◆ **Items from a data source**:

════════

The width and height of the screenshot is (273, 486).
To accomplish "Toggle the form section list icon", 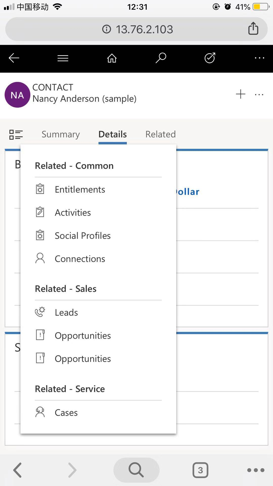I will pyautogui.click(x=16, y=134).
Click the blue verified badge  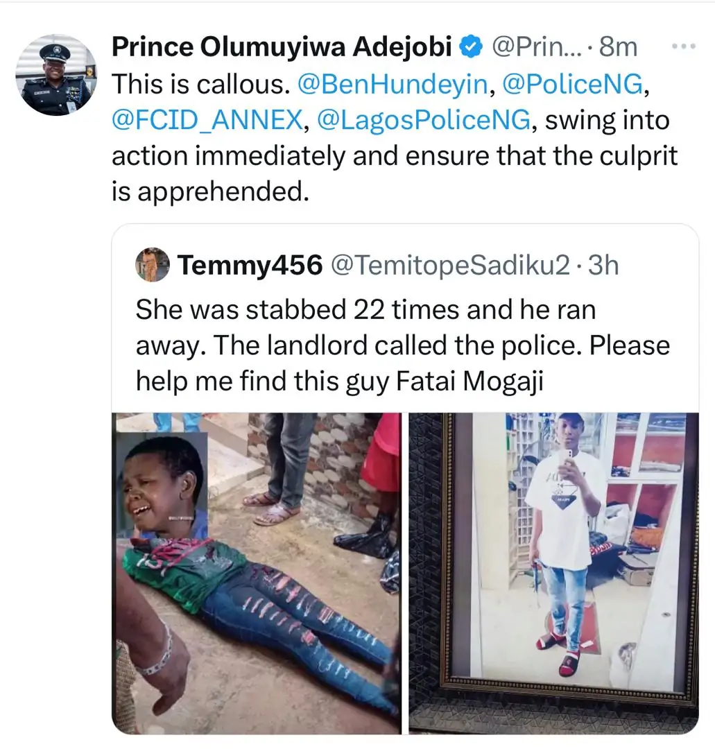(472, 48)
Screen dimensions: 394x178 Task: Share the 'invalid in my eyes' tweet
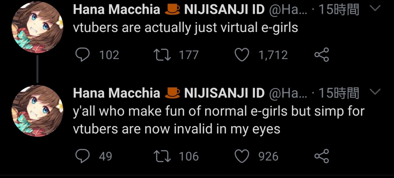[322, 156]
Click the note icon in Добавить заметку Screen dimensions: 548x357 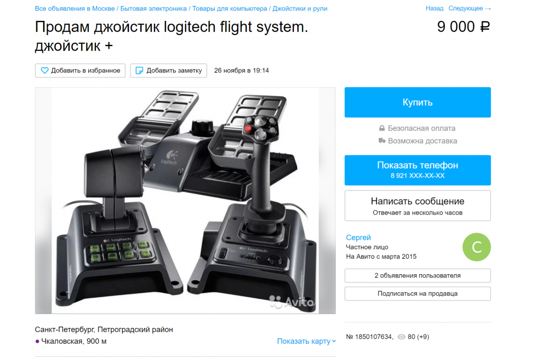[x=139, y=70]
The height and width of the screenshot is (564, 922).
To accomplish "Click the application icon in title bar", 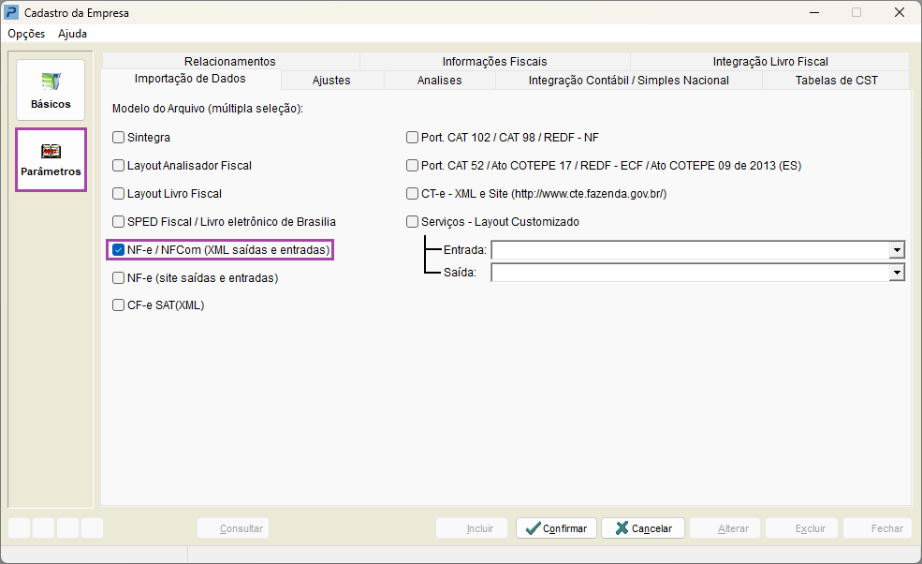I will point(12,13).
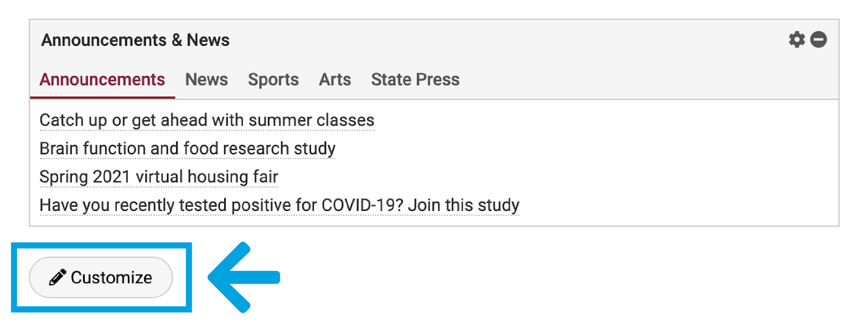Select the Sports tab

coord(273,80)
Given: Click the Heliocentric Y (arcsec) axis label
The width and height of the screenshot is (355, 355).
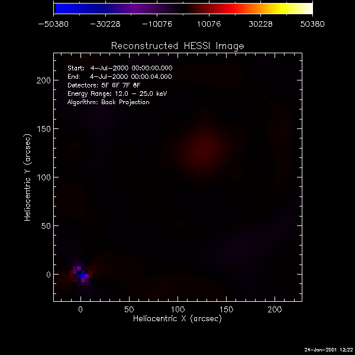Looking at the screenshot, I should click(28, 178).
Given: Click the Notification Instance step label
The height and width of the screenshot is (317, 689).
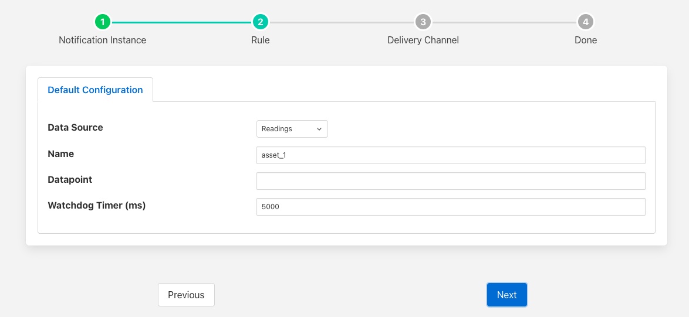Looking at the screenshot, I should [x=103, y=40].
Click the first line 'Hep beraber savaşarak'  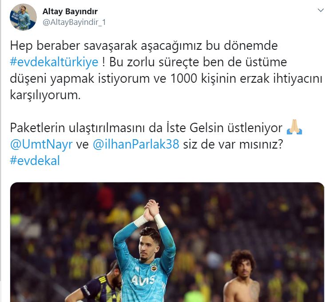coord(144,46)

════════

◆ **TASK GOAL**: Find every line in the lines above that contains the string "Given", and copy each one. Treat uppercase and lowercase as different.

◆ **RESPONSE TO THIS TASK**:
Given: Click the Heliocentric Y (arcsec) axis label
Given: Click the Notification Instance step label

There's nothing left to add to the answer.